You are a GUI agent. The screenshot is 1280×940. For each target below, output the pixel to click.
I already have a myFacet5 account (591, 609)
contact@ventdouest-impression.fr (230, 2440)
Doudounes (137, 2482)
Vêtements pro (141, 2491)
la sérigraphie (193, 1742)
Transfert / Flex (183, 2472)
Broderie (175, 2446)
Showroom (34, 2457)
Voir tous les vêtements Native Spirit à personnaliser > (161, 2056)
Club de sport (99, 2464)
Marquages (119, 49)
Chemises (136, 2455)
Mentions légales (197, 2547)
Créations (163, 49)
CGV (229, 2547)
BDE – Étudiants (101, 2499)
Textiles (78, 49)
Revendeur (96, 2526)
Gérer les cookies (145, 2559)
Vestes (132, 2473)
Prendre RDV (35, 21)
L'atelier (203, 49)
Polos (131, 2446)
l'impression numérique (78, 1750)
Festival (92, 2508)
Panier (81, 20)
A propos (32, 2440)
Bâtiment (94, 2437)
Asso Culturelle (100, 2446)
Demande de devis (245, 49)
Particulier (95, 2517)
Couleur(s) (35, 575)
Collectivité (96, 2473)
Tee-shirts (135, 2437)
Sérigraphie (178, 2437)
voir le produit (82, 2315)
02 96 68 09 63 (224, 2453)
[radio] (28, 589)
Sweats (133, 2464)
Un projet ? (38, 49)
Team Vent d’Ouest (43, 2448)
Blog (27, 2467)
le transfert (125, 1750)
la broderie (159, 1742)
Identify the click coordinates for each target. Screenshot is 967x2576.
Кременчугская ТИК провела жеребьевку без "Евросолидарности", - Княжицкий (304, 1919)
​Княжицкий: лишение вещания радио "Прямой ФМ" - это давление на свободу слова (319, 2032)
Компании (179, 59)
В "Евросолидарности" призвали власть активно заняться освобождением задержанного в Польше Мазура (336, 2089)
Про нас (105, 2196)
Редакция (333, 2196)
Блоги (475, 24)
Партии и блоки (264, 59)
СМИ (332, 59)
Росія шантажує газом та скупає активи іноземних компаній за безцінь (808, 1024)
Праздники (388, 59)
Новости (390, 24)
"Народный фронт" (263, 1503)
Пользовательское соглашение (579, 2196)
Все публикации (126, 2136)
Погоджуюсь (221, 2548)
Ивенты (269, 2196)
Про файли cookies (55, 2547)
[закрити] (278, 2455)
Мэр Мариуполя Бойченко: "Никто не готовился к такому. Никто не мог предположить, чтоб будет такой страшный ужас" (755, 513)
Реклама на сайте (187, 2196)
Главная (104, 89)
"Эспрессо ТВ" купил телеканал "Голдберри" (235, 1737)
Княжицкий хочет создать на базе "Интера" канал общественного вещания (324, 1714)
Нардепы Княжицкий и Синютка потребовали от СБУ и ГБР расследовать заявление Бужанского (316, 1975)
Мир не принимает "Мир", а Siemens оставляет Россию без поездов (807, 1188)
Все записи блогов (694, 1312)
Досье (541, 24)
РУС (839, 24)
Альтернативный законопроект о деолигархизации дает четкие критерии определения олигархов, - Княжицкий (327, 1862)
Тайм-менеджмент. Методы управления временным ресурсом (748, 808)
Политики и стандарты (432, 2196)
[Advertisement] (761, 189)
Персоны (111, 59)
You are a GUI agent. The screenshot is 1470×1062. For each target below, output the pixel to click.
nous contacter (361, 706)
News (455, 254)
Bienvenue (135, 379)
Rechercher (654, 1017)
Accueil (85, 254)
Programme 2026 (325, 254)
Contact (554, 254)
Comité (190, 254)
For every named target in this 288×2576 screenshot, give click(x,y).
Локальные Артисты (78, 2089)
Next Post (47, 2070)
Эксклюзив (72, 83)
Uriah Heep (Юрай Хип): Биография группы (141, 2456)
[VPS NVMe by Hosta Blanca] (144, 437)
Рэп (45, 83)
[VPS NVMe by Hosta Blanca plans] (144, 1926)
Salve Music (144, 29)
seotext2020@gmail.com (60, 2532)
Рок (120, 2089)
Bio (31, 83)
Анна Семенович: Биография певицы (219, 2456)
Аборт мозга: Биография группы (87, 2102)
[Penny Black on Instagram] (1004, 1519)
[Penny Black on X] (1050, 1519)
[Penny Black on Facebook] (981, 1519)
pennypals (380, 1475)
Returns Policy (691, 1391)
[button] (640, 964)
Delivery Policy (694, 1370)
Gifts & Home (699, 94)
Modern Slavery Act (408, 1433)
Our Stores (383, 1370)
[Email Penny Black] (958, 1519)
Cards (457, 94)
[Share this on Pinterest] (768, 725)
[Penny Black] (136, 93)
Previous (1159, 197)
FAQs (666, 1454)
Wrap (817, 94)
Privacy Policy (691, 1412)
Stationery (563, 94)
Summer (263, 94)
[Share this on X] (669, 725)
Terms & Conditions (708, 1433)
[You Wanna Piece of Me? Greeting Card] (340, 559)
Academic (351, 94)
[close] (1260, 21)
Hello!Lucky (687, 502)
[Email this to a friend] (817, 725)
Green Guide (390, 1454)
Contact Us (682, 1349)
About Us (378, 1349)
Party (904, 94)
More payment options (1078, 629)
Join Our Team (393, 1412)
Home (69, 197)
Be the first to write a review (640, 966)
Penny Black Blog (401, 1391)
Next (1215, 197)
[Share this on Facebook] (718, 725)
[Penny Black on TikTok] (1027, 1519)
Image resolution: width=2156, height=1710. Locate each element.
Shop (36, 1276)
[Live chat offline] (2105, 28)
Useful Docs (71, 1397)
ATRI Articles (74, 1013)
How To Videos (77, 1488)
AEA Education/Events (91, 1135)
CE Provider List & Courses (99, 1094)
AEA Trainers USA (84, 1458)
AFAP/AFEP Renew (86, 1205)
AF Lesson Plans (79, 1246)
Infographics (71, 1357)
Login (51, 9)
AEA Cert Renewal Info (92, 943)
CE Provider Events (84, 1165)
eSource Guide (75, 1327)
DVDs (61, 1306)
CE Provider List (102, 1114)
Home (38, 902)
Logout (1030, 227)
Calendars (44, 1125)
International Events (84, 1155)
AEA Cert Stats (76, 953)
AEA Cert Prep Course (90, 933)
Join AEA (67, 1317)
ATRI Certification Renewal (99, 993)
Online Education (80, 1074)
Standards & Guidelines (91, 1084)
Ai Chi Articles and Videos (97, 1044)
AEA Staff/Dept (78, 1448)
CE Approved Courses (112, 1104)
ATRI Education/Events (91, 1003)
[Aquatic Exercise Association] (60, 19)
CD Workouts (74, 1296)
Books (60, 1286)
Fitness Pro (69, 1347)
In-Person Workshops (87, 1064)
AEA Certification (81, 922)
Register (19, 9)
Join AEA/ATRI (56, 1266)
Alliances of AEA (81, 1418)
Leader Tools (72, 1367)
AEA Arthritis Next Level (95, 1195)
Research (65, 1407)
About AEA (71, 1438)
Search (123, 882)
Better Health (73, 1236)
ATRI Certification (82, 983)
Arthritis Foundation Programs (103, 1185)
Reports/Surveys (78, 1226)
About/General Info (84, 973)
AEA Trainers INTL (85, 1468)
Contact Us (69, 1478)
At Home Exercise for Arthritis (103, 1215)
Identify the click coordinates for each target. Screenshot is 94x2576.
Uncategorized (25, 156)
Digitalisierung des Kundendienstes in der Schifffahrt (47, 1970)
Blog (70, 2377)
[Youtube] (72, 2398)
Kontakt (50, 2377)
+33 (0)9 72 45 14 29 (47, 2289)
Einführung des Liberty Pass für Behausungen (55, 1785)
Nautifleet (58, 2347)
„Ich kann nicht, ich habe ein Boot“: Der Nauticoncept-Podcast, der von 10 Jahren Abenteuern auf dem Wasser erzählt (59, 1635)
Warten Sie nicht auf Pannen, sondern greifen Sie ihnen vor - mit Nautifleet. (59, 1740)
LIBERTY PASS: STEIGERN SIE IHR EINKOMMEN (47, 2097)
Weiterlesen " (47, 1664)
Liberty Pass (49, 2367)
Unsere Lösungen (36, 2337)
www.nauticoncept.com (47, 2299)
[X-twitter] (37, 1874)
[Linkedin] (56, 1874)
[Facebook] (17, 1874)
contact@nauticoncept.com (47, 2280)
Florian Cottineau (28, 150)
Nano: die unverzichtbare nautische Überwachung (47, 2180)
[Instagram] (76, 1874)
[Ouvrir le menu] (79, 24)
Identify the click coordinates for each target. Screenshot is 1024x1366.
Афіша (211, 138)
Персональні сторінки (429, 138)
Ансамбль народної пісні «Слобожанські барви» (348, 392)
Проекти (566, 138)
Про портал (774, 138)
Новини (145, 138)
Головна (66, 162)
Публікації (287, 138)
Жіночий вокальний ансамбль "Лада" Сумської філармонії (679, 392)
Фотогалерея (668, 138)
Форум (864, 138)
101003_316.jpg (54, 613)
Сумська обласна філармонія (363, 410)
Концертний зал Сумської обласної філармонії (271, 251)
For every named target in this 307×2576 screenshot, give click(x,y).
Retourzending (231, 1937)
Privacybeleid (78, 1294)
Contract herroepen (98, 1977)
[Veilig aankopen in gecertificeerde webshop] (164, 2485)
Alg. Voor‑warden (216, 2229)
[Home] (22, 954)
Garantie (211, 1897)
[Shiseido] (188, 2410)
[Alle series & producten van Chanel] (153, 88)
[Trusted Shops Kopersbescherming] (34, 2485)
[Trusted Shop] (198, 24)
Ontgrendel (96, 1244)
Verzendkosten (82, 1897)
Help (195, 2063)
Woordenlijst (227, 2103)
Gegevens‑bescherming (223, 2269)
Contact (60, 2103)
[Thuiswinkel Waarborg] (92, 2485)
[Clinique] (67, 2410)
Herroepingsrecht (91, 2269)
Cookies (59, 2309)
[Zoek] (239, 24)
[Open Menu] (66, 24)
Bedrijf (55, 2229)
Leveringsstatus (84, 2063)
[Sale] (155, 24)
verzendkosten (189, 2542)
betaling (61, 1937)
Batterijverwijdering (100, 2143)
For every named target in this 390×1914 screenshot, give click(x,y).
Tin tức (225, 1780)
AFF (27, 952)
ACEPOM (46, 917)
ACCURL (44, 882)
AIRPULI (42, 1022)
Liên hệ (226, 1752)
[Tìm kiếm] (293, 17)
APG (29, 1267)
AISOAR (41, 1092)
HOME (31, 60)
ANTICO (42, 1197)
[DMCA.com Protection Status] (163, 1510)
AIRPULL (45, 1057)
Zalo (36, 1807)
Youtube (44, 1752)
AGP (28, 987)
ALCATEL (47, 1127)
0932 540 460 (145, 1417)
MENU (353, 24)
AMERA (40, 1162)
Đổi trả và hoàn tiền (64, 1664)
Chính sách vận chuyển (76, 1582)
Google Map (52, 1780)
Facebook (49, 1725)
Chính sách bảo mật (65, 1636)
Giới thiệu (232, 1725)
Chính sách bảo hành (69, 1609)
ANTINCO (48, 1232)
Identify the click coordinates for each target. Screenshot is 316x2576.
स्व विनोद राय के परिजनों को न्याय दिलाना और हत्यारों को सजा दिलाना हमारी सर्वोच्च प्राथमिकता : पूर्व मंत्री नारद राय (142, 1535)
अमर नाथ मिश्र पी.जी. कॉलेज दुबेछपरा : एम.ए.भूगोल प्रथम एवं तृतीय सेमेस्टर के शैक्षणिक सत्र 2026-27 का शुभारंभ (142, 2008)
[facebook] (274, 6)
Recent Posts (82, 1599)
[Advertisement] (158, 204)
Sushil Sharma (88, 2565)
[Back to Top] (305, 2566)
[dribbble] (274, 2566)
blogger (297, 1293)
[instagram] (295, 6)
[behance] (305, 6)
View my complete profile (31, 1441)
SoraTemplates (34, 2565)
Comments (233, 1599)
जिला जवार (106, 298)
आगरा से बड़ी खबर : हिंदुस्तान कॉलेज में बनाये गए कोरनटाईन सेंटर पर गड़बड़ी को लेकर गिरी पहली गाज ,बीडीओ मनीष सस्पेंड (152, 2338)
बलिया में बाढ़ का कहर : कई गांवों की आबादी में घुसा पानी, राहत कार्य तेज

Activity
Using the records above, restate word for word the lines from the one with "Festival (92, 2508)" through the one with "Компании (179, 59)", both included.

Exercise answer
Festival (92, 2508)
Panier (81, 20)
A propos (32, 2440)
Bâtiment (94, 2437)
Asso Culturelle (100, 2446)
Demande de devis (245, 49)
Particulier (95, 2517)
Couleur(s) (35, 575)
Collectivité (96, 2473)
Tee-shirts (135, 2437)
Sérigraphie (178, 2437)
voir le produit (82, 2315)
02 96 68 09 63 (224, 2453)
[radio] (28, 589)
Sweats (133, 2464)
Un projet ? (38, 49)
Team Vent d’Ouest (43, 2448)
Blog (27, 2467)
le transfert (125, 1750)
la broderie (159, 1742)
Identify the click coordinates for each target. Screenshot is 967x2576.
Кременчугская ТИК провела жеребьевку без "Евросолидарности", - Княжицкий (304, 1919)
​Княжицкий: лишение вещания радио "Прямой ФМ" - это давление на свободу слова (319, 2032)
Компании (179, 59)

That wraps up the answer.